Impact of different life histories on neuronal morphology in serotonin transporter deficient mice

 

Introduction Stress is a risk factor for developing psychiatric disorders, e.g. anxiety disorders and depression. Several hypotheses postulate that the interaction between early and later life stress is crucial for the development of psychopathology. Two currently discussed hypotheses deal with that topic: the “allostatic load” and the “mismatch” hypothesis. The former considers the accumulation of environmental adversity over the lifetime as the major risk factor. The latter postulates highest vulnerability to diseases when there is a mismatch between the individualʼs experience during early and later phases of life.

Methods Moreover, variants of serotonergic system genes interact with life events moderating the susceptibility and/or resilience for psychiatric disorders. 5-HTT knockout (KO) mice already display increased anxiety-like behavior compared to wildtype (WT) mice.

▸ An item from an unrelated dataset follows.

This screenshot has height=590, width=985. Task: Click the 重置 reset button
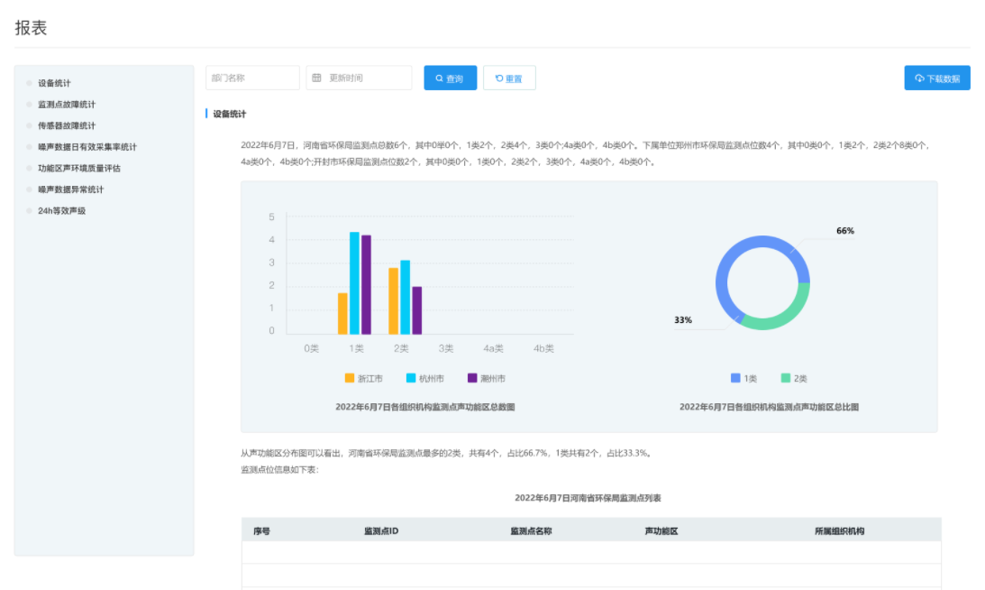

Results Bodden and coworkers (2015) showed effects of four different life histories (with matching and mismatching situations of early and later life stress) on the behavior of mice varying in 5-Htt genotype.

Using Golgi-stained sections of these mice and with the help of the Neurolucida system (MicroBrightField) we analyzed the morphology of pyramidal-like neurons in the lateral amygdala (LA) and pyramidal neurons of the infralimbic cortex (IL).

Conclusion We revealed that 5-Htt genotype as well as early and late phases of life influence neuronal morphology in the LA, and in the IL, but in different ways. Whereas in the IL alterations of gross dendritic morphology such as dendritic length and nodes were prominent, in the LA spine density changes were most evident. In general, early adverse environment resulted in higher spine densities.